WORK INSTRUCTIONS
Reproduce word for word the part of the passage below on poverty in Nepal from "Nepal's enormous geographic, ethnic, and" to "this basic inequity.".

Nepal's enormous geographic, ethnic, and biological diversity throws up many opportunities for economic development, such as through hydropower, tourism, agriculture, and the like. Yet most Nepalis today remain as poor as they have been for centuries. Look at the poverty figures and you realise that a New Nepal will not come by dividing the country along the lines of ethnicity, colour or creed, but by addressing this basic inequity.
Our rugged geography and the fact that we are landlocked, our feudal practices, and Kathamandu-centric politics and policies all contribute to our misery. While it is true that Nepalis of madhesi origin have been on the receiving end of much social and economic injustice, so have many other groups not from the tarai. Of the 25 poorest districts, 16 are in the hills and the mountains and two in the eastern tarai.
Poverty mapping by using the headcount (percent of people below the poverty line) as a measure of poverty status shows that deprivation is pervasive, from east to west and includes both the 'madhesis\' tarai' and 'pahades\' hills'. The districts in the mid-west and the far-west spanning all ecological belts have the most people under poverty. Even the relatively prosperous eastern and central regions have pockets of poor districts in the hill and tarai regions.
Rural Nepal accounts for 83 percent of the total population-some 19 million people. Of these, 35 percent, or seven million fall below the poverty line. The figures for per capita consumption expenditure make more sense if you also look at the disparity within each group in the bar graphs for poverty rate by ethnicity. Millions are poor and deprived regardless of their ethnicity.
In absolute terms, the vast majority of hill dalits, tharus, and lower caste madhesis (2.5 million in all) are under the poverty line. Pahade bahuns, chhetris, and janajatis each have more than a million poor. Madhesi Yadavs are doing poorly compared with madhesi bahuns.
Ethnically-clustered administrative entities are not a practical way to address the enormous socio-economic imbalances in a diverse population that has 100 ethnic groups and 80 languages. The proposed federal structure on the basis of the five pahad versus madhes regions also does not take into account comparative advantage, economy of scale, carrying capacity, or the diversity of resources. As an example, what destiny can the people of Humla, Jumla, and Rolpa chart when all they have are rugged mountains? The lumping together of, say, Rai and Magar, dalits and Sherpa, Bahun and the Chhetri would only exacerbate ethnic tensions further and prompt migration down to the plains, should hardship in the hills continue. Will the new state solve such problems by creating a culture of centrally-controlled fiscal handouts?
With an all-too-imaginable weak central government in Kathmandu resourceful regions could refuse to share benefits with less-privileged areas. Imagine the Limbuwan province bypassing the tarai to sell hydropower to India region and keeping all the proceeds, or other pahadi regions seeing no incentive in preventing flooding to their south. Or the tarai keeping for itself all the profits from employment, tax receipts, and custom revenue from the industrial parks along its border. These are important questions because of the unique ecological interdependence between Nepal's different regions. This discussion does not even touch upon the millions of dalits and low-income indigenous people, and an ethnic division says nothing about what happens to women.

Stored data:

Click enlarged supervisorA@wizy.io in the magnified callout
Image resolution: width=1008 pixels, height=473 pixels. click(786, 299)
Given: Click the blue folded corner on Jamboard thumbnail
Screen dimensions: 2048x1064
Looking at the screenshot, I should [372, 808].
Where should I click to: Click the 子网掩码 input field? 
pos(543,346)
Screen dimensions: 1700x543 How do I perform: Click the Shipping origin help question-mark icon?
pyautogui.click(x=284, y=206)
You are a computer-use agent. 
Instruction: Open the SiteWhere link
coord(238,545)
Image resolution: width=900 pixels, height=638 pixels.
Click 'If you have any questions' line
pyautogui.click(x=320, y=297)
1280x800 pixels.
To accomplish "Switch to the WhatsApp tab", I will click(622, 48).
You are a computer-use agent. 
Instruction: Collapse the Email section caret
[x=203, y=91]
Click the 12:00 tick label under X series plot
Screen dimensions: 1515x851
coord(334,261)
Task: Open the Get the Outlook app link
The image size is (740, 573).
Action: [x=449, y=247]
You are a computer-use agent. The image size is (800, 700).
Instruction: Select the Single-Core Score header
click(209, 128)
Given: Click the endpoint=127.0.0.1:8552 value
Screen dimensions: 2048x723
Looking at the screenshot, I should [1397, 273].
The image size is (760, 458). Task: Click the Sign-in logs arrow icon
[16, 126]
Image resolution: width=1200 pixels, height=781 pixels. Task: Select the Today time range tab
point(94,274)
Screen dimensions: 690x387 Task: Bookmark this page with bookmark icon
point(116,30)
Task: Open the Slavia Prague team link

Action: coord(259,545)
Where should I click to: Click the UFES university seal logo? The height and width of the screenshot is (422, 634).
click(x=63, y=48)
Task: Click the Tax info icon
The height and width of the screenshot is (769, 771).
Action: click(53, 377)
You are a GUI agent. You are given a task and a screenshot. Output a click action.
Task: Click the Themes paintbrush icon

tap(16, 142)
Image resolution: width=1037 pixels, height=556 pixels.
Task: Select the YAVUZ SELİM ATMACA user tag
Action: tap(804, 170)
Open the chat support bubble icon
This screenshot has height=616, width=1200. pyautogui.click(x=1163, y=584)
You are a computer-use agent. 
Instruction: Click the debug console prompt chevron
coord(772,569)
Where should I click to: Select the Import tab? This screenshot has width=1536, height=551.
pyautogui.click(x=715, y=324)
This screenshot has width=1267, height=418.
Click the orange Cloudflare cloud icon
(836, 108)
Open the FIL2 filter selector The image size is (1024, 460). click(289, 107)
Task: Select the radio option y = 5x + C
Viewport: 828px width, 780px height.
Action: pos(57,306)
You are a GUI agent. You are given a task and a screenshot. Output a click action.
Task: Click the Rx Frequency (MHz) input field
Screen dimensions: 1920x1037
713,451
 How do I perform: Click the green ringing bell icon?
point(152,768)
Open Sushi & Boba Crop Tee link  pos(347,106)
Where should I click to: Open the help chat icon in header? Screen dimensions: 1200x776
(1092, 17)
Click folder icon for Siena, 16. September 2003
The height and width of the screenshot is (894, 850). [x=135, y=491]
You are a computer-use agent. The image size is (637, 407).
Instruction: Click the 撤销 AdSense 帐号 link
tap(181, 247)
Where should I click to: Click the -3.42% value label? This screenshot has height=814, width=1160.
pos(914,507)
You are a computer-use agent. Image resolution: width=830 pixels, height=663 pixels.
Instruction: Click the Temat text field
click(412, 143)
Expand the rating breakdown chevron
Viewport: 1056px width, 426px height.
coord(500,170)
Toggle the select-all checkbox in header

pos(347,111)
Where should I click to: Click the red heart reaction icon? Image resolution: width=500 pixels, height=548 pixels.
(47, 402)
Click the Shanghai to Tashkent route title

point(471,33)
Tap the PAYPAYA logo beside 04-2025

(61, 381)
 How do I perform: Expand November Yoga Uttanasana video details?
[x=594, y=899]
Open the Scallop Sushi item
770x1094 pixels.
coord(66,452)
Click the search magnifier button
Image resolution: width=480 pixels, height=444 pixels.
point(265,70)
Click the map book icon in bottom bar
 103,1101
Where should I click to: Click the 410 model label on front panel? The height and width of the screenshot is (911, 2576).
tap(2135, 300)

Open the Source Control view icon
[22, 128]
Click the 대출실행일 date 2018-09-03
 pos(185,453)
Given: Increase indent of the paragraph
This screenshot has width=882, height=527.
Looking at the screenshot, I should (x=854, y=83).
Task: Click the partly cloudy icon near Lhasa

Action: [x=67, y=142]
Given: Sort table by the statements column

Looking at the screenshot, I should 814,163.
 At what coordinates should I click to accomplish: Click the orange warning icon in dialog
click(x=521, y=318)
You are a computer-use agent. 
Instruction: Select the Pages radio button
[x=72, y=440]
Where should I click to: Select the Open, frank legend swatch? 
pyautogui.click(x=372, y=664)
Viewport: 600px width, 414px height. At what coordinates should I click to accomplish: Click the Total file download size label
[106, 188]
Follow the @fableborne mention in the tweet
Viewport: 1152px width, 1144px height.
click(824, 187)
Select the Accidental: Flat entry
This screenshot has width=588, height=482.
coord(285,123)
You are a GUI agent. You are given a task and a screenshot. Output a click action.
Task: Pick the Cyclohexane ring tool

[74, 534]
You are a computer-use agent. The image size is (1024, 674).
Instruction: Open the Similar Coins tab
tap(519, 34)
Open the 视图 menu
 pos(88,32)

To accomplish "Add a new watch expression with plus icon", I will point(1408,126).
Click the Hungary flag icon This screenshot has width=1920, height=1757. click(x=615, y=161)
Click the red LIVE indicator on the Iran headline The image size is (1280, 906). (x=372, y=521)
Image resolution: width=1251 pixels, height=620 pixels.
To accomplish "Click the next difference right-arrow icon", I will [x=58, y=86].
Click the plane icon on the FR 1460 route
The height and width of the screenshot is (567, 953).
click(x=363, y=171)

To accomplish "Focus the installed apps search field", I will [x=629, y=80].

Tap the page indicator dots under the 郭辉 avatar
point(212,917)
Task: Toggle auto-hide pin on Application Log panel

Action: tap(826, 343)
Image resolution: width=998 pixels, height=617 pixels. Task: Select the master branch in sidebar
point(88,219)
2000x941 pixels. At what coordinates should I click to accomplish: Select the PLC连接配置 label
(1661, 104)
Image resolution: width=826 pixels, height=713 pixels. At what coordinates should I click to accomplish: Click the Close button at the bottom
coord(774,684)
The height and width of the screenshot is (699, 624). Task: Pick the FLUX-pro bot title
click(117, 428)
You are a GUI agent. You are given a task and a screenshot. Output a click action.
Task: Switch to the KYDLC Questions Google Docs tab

REPLY TO THE EXERCISE
Nepal's enormous geographic, ethnic, and biological diversity throws up many opportunities for economic development, such as through hydropower, tourism, agriculture, and the like. Yet most Nepalis today remain as poor as they have been for centuries. Look at the poverty figures and you realise that a New Nepal will not come by dividing the country along the lines of ethnicity, colour or creed, but by addressing this basic inequity.